Ocean Explorer Victor Vescovo Completes Deepest-Ever Dive In Mariana Trench


An ocean explorer from Dallas, Texas has set the newest world record for deepest dive ever completed in the Mariana Trench.

Setting their sights on the deepest known point on Earth's seabed, Victor Vescovo and his team from the Five Deeps Expedition successfully dived into the Challenger Deep in the Mariana trench at a distance of 32,853 feet on April 28.

During the Mariana trench mission, the Five Deeps Expedition claims it has identified at least three new species of marine animals, including a long-appendages amphipod. Because of this, Vescovo said the expedition has created, validated and opened a powerful door to discover and visit any place in the ocean, which remains 90 percent unexplored.
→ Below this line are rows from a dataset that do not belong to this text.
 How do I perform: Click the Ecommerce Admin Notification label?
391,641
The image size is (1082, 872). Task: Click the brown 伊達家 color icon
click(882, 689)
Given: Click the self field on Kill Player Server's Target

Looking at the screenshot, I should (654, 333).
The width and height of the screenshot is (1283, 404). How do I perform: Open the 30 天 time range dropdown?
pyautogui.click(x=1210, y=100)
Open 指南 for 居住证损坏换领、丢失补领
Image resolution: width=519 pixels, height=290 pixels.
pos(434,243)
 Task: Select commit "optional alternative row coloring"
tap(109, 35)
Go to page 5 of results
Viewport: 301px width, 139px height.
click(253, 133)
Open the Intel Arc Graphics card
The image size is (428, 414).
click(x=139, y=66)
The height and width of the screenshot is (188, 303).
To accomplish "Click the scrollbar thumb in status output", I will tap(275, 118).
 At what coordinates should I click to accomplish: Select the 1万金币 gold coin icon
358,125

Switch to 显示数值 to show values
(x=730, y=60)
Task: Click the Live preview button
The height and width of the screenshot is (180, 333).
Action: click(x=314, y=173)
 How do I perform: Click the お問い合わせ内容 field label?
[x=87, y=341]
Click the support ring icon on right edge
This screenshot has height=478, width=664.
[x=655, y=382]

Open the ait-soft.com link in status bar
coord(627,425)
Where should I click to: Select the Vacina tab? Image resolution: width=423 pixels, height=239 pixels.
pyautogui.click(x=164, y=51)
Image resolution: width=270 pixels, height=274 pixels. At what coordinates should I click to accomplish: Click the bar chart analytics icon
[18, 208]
"It's almost indescribable how excited all of us are about achieving what we just did," said Vescovo.

The Ultimate Challenge Of Diving Into The World's Deepest Trenches

The expedition team made use of incredible marine technology inside a submarine to reach an unprecedented level of diving into the bottom of the Pacific Ocean.

During the expedition, Vescovo became the first human to pilot multiple solo dives to the depths of the Challenger Deep inside the DSV Limiting Factor, which has been considered as the world's deepest diving and currently operational submarine.

Vescovo has also become the first human to have dived into the bottom of the ocean and summited Mount Everest, as well as having skied to the North pole and the South pole. He is the first human to have completed one version of the "Four Corners of the Earth." Additionally, he has also climbed the Seven Summits on every continent and has been on the bottom of four of the world's oceans.

Prior to Vescovo's expedition, the last man who set the record for deepest dive in the Mariana trench is Titanic filmmaker James Cameron, at 35,787 feet or about 11 kilometers in 2012 inside the Deepsea Challenger.

Meanwhile, the first-ever dive made into the Challenger Deep was made by the US Navy deep submergence bathyscape called Trieste at 35,800 feet in 1916. This expedition had been led by Lieutenant Don Walsh and Swiss scientist Jacques Piccard.

What sets apart Vescovo's expedition from the others is that both the Deepsea Challenger and the Trieste submarine have only dived once into Challenger Deep. The DSV Limiting Factor completed four dives to the bottom of the Challenger Deep between April to May 5.

The team also went to the Sirena Deep on May 7 for a final dive. Sirena Deep is found approximately 128 miles to the northeast of the Mariana Trench.

Two of the dives completed by the DSV Limiting Factor team were solo dives piloted by Vescovo.

On May 5, a scientific dive led by sub designer John Ramsay collected video surveys and biological samples of the Central Pool of the Challenger Deep for three hours.

Two days later, during the dive on Sirena Deep, explorers found the deepest piece of mantle rock ever recovered from the surface of the western slope of the Mariana Trench.

More Diving Expeditions Across The Globe

Vescovo and his team's dive into the Pacific Ocean is the fourth one in the Five Deeps Expedition's plan to reach the deepest, harshest areas of the world's oceans. The team has gone on expeditions to the Atlantic Ocean, the Southern Ocean, the Indian Ocean, and the Arctic Ocean.

Next stop on the team's mission is a diving expedition in the Tonga trench in the Southwest Pacific Ocean, the second deepest trench on Earth and the deepest in the Southern Hemisphere. The Tonga trench stretches as far as 35,700 feet deep underwater.

Lastly, the main feat of the team is to reach the bottom of the ocean at Java, Puerto Rico, which no man has ever gone to before.